Records for processing:
----------
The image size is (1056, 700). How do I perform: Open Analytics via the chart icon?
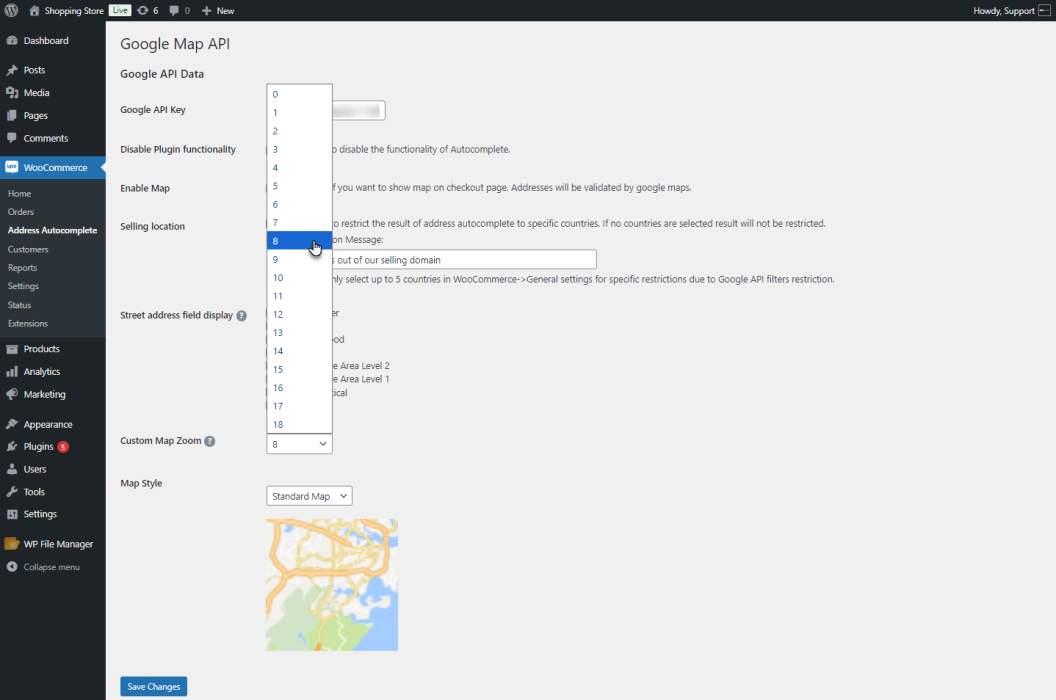(x=14, y=371)
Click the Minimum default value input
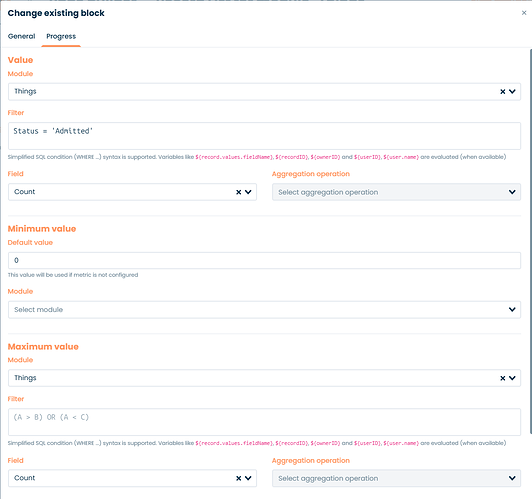This screenshot has height=499, width=532. [264, 261]
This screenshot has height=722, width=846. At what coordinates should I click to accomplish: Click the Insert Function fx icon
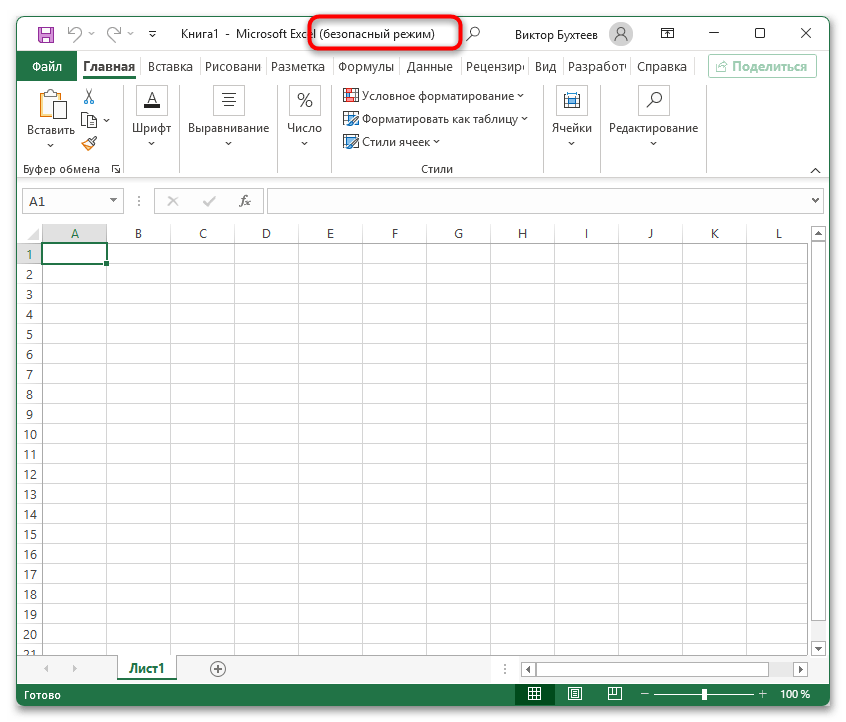tap(245, 201)
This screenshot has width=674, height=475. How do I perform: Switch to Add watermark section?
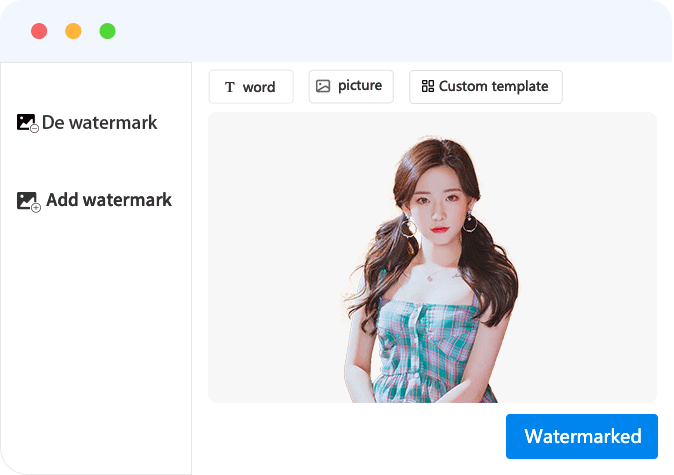pos(94,200)
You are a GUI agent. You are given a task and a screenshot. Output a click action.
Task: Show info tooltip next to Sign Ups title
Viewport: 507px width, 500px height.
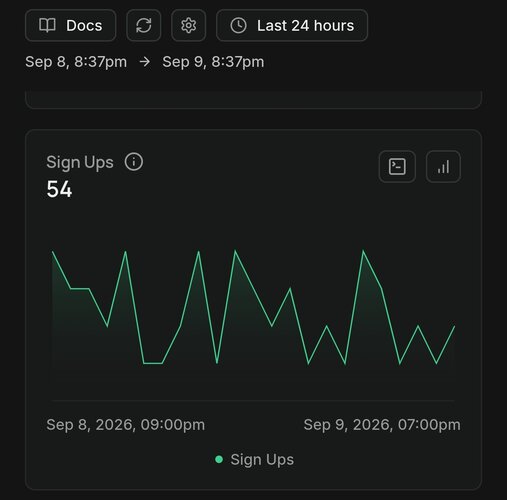134,162
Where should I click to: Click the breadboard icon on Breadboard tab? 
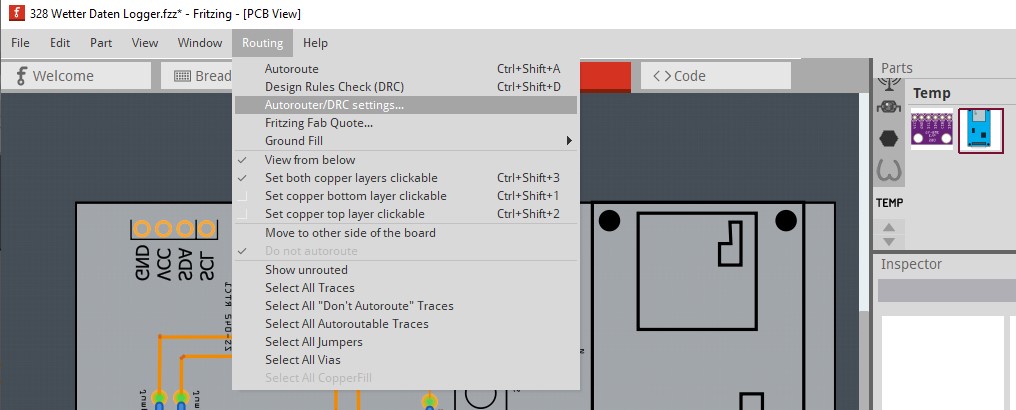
----------
Your goal: Reproduce the lines above, exactly and exclusively, from the line containing "This screenshot has height=722, width=846." down to the last line, both included; pictures are not part of the copy.

Problem solution:
This screenshot has height=722, width=846. At what coordinates should I click to accomplish: Click the Insert Function fx icon
tap(245, 201)
This screenshot has width=674, height=475. How do I perform: Switch to Add watermark section?
pos(94,200)
You are a GUI agent. You are given a task and a screenshot. Output a click action.
Task: Show info tooltip next to Sign Ups title
Viewport: 507px width, 500px height.
134,162
Where should I click to: Click the breadboard icon on Breadboard tab? 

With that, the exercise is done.